▶ **Saved data entries**:
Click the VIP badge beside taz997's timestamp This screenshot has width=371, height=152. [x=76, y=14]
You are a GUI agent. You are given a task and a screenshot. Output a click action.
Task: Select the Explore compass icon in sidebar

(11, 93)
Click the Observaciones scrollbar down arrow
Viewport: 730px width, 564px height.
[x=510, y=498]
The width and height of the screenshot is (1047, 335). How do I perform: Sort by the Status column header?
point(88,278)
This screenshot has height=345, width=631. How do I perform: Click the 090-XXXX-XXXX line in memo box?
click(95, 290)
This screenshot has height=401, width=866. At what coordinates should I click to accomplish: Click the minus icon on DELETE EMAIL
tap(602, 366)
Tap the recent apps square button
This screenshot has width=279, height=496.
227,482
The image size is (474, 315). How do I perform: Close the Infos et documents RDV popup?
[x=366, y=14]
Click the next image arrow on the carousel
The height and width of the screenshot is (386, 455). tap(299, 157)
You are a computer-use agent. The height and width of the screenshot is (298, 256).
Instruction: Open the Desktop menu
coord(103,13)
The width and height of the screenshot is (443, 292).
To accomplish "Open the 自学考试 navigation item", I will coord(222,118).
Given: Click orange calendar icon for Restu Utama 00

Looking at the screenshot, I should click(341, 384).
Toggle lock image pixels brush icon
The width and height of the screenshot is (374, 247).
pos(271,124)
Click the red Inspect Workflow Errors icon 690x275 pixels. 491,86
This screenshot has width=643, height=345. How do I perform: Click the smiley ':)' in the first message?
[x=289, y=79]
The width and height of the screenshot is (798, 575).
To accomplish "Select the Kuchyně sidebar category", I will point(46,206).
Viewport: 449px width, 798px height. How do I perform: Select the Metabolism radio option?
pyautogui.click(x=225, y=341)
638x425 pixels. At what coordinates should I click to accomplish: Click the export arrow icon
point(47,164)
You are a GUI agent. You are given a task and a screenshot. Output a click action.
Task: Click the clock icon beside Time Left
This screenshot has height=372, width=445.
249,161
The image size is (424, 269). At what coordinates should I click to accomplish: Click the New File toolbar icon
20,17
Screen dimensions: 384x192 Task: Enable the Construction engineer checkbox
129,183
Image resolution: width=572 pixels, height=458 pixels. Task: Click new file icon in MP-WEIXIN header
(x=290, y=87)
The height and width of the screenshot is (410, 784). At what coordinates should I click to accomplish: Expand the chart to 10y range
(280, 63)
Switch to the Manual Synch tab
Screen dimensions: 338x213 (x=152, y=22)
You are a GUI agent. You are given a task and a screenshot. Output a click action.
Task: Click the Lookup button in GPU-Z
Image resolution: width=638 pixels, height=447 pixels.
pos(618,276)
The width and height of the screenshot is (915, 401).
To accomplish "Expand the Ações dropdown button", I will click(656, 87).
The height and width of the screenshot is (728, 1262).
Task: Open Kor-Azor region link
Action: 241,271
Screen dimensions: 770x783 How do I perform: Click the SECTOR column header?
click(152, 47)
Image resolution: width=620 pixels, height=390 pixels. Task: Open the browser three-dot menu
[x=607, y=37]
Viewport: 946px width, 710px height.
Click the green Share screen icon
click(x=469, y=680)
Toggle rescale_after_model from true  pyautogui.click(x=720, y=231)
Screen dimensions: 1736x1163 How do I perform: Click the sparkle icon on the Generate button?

▶ **Your instructions**: The string "beside": state how many lines above contain it, giving nothing but the number.

▶ **Response to this task**: 2